### DIRECTIVE
Extract the part of the data that opens with the line containing "Where should I click to: Select" and closes with the line containing "(x=99, y=481)", reproducing both of those lines and every line between them exactly.

### DATASET EXTRACT
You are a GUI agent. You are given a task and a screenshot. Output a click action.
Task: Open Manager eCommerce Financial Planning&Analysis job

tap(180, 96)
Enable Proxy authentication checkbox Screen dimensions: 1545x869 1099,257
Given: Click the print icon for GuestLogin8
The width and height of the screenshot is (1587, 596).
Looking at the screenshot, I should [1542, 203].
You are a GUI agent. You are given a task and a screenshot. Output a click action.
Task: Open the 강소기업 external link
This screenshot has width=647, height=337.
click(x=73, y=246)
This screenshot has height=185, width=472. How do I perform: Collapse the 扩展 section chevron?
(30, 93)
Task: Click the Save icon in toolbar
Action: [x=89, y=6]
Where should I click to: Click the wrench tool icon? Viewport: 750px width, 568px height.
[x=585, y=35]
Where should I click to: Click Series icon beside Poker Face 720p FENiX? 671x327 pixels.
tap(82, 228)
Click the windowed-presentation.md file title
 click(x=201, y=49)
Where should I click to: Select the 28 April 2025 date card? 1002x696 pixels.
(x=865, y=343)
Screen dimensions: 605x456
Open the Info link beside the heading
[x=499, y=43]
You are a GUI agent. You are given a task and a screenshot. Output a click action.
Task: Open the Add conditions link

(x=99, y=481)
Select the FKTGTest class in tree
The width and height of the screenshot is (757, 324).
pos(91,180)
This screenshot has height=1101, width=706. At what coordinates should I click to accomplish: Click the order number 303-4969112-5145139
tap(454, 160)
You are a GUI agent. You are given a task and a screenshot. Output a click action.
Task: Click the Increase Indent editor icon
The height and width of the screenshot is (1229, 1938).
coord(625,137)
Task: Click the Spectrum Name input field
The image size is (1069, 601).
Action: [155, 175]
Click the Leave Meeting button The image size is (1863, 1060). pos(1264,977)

### THE RESPONSE
Where should I click to: Select the 28 April 2025 date card? 1002x696 pixels.
(x=865, y=343)
Screen dimensions: 605x456
Open the Info link beside the heading
[x=499, y=43]
You are a GUI agent. You are given a task and a screenshot. Output a click action.
Task: Open the Add conditions link

(x=99, y=481)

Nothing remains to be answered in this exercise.